In praise of otium
BETHANY BEACH, DEL.
One afternoon, I got up from my chair on the beach and started jogging. About a hundred yards on, I began to feel uncomfortable, and not just physically.
Why was I doing this? I was content in my chair, lulled by the sedative sea, my mind ready to welcome whatever came or to acquiesce if nothing did. With that, I came to appreciate the ingenuity with which we hide from our true selves.
I've read that all understanding begins with a question. Why did I move from that state of purposelessness to one of purposeful activity? Well, running is good for you, right? And doesn't the word "purposelessness" suggest a state of mind one is better off without? One might think so. Yet there is a purpose to purposelessness that may be necessary to a level of health beyond the physical.
I have spent much of my life professing contempt for the busy bees of the world who anguish over time wasted, the obsessive self-improvers. Smug I was, happy not being one of them. Suddenly, I was uncertain.
There is an archaic idea hardly ever discussed these days. The Romans had a word for it: otium, defined in the Oxford English Dictionary as "the aristocratic mode of leisure. Thinking," or "dignified leisure," "the otium of literary pursuits."
Over the centuries otium failed to defend its integrity and positive coloration. What remains are derivatives: otient, meaning "indolent," or otiose, "unattended by action ... having no productive result; unfruitful, nugatory, futile." Time has warped the idea inherent in the Latin word, that of contemplative and regenerative inactivity, into something close to its opposite.
What little I understand of this I took from a book encountered 30 years ago, though the word otium is not in it. It was one of my "pillow books:" It helped me understand what makes people happy; it convinced me that too many of us are consumed with practical matters, trapped by notions of relevance, handcuffed by lists, shot full of guilt for failing to live up to our own aspirations.
The book's title is, "The Decline of Pleasure," by Walter Kerr, a former drama critic on The New York Herald Tribune. Mr. Kerr sought to explain the cause of what he perceived as a malaise that lurks behind the optimism of American life. Americans, he wrote, are inept at cultivating pleasure: We have mortified ourselves by excluding it from our lives; in a sense, we are starving ourselves.
The cause of this condition was no mystery to Kerr. We are infected by an intellectualism that stole across the sea from England in the 19th century, a seed sprung from the minds of Jeremy Bentham, William Stanley Jevons, and their followers, apostles of utilitarianism.

====

TASKS AND EXERCISES -
**A.** According to the text on otium, which book does the writer describe as one of their "pillow books"?
**B.** Go on with the text on otium, picking up right after its final sentence.
The rows below the text come from a separate source and are unrelated to it.

RECORDED INFORMATION -
====

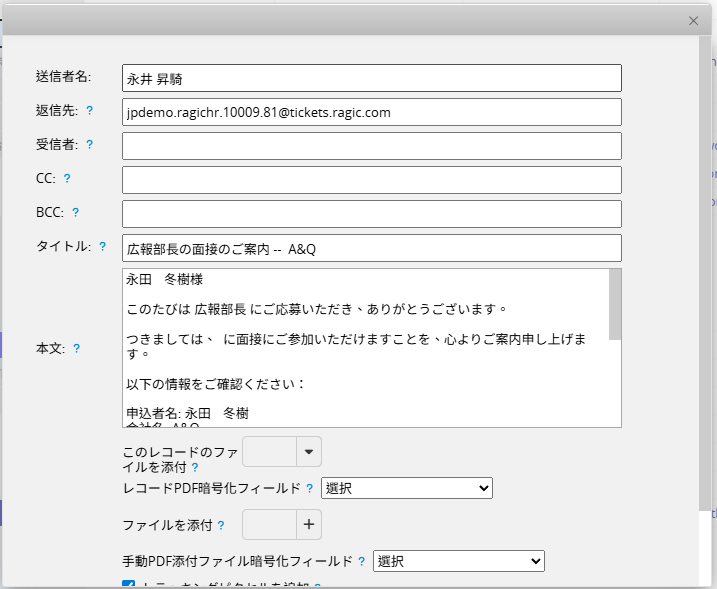The height and width of the screenshot is (589, 717).
Task: Click the help icon next to 返信先
Action: click(90, 111)
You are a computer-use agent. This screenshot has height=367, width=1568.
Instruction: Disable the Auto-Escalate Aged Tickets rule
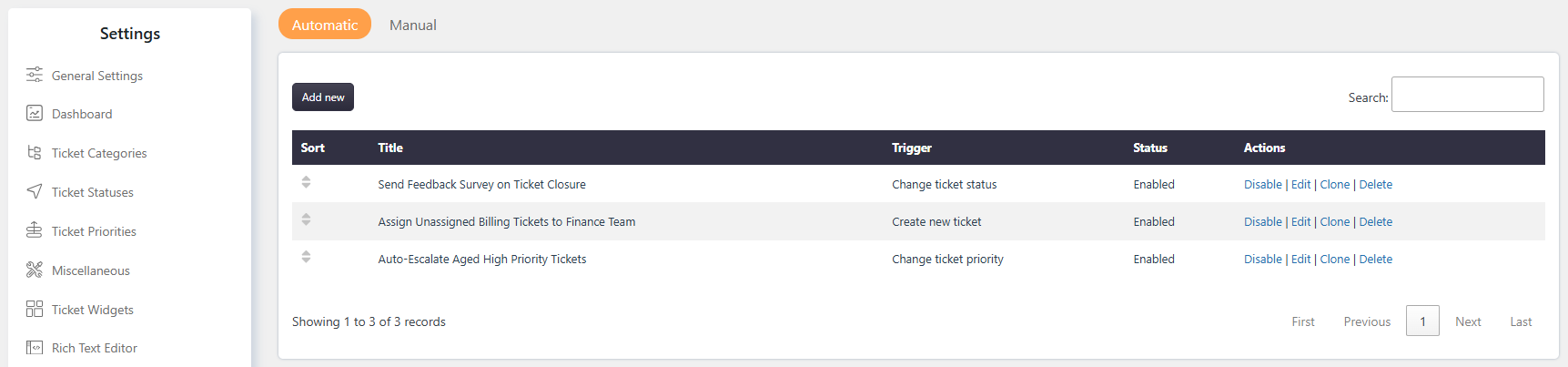click(1262, 259)
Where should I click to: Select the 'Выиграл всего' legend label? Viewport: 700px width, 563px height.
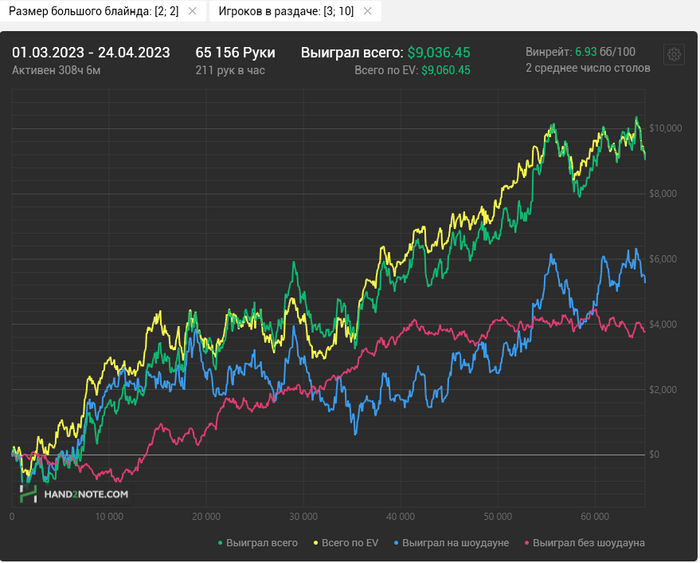[x=262, y=543]
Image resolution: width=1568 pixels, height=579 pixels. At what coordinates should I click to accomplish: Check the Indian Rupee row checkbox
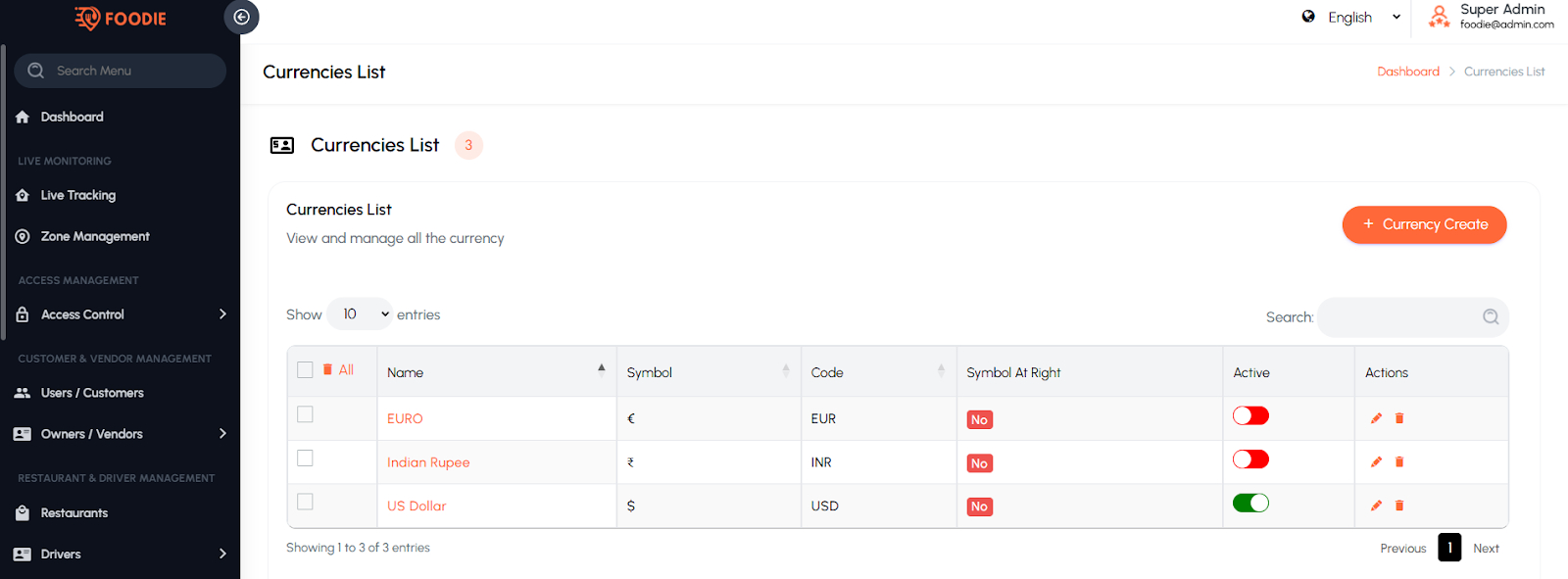306,458
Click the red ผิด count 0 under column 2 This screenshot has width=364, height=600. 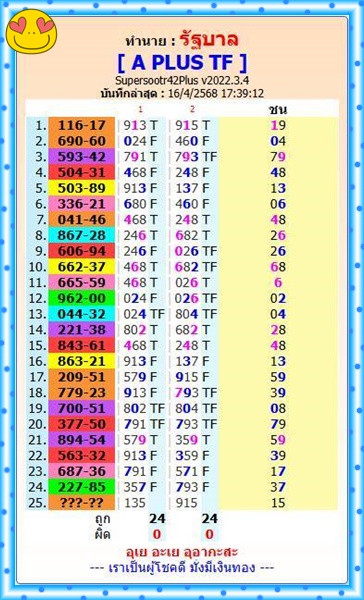click(209, 535)
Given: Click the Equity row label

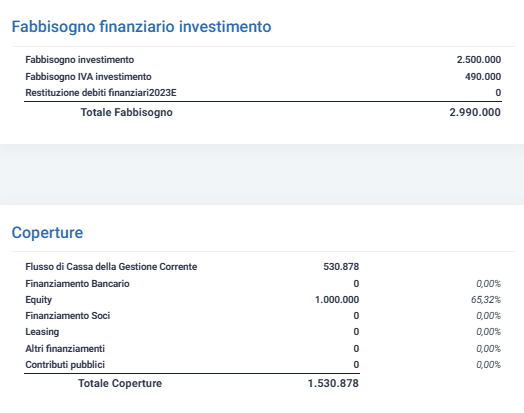Looking at the screenshot, I should pyautogui.click(x=38, y=300).
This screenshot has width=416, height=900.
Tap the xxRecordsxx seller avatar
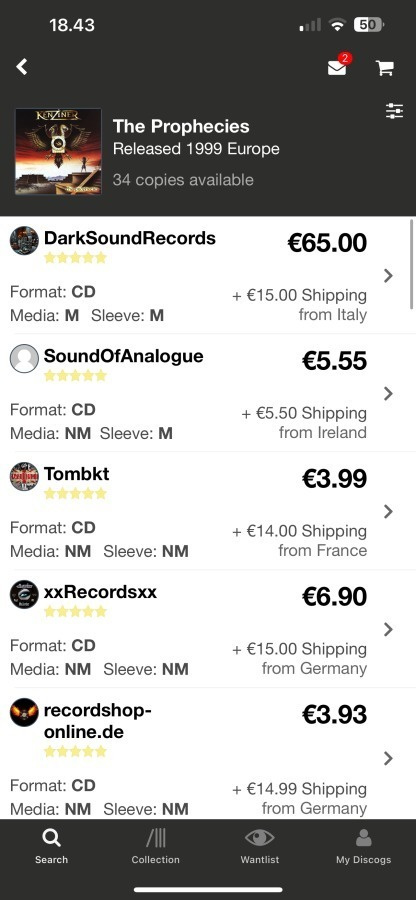pyautogui.click(x=24, y=595)
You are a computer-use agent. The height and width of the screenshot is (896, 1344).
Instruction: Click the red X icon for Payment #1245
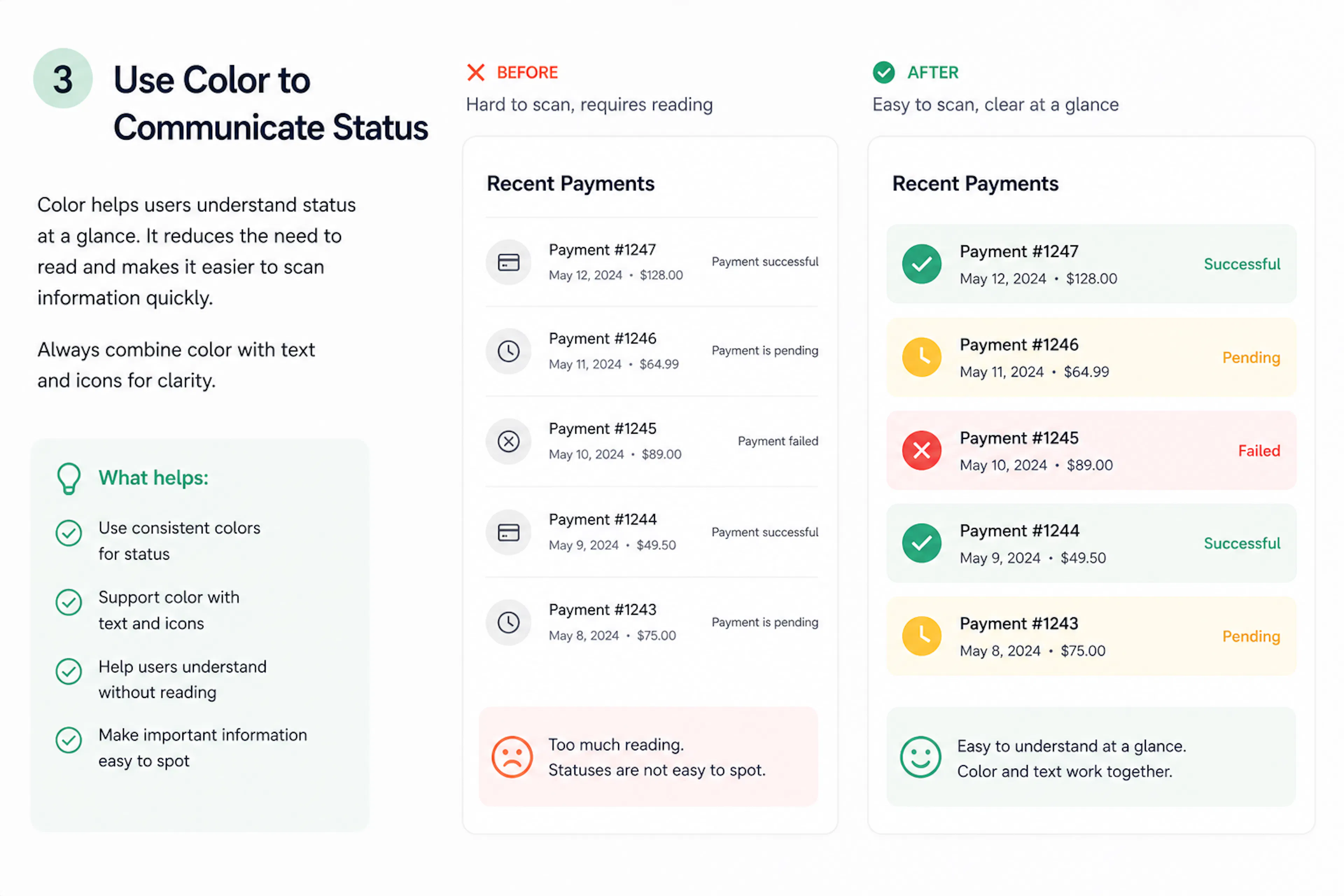coord(921,450)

====

ANSWERS -
**A.** "The Decline of Pleasure," by Walter Kerr.

**B.**
This doctrine, Kerr wrote, constrains the human spirit everywhere it obtains. He paraphrases its uncompromising dictates: "Only useful activity is valuable, meaningful, moral.... Activity that is not clearly, concretely useful to oneself or to others is worthless, meaningless, immoral."
Literature, philosophy, and art were dismissed by the strict utilitarians. Why? Because one cannot draw a measurable profit from them. They are immoral because time spent indulging them is wasted, and wasting time is immoral.
"The loss of the habit of 'unprofitable' pleasure was gradual during the latter half of the 19th century," Kerr wrote, "causing some men a vague unease, in some artists a blind and flailing rebellion...."
If you ever wonder where the impulse comes from for inaccessible art "Three Bricks in a Row," say this explains it.
Rejection cuts both ways: The people reject art; artists reject the people. The philosophy of the utilitarians has shaped the thinking of the United States for more than a century now, and still holds us in its grip, though not nearly so tightly as it once did.
The stern, righteous thinking it encouraged, the "identification of the worthwhile with the practically profitable," utterly denigrated the value of leisure. Weekends were for washing the car, not reading in a hammock. Guilt pursued us to every corner of life.
"By the time the 20th century had begun to realize that its productive machinery might also produce leisure, its conscience had been formed in a manner calculated to make leisure meaningless." We had spawned the workaholic. Which goes back to my realization on the beach, that I was doing precisely what Kerr had discouraged.
I had abandoned a state of mind some people strive for. I had abandoned my proximity to Nirvana, and for what? To punish myself almost like a flagellant? To live a little longer? To look better on the beach? (Hah!)
It was more than uncomfortable to learn I was not who I thought I was.
Richard O'Mara is a former editor at The Baltimore Sun.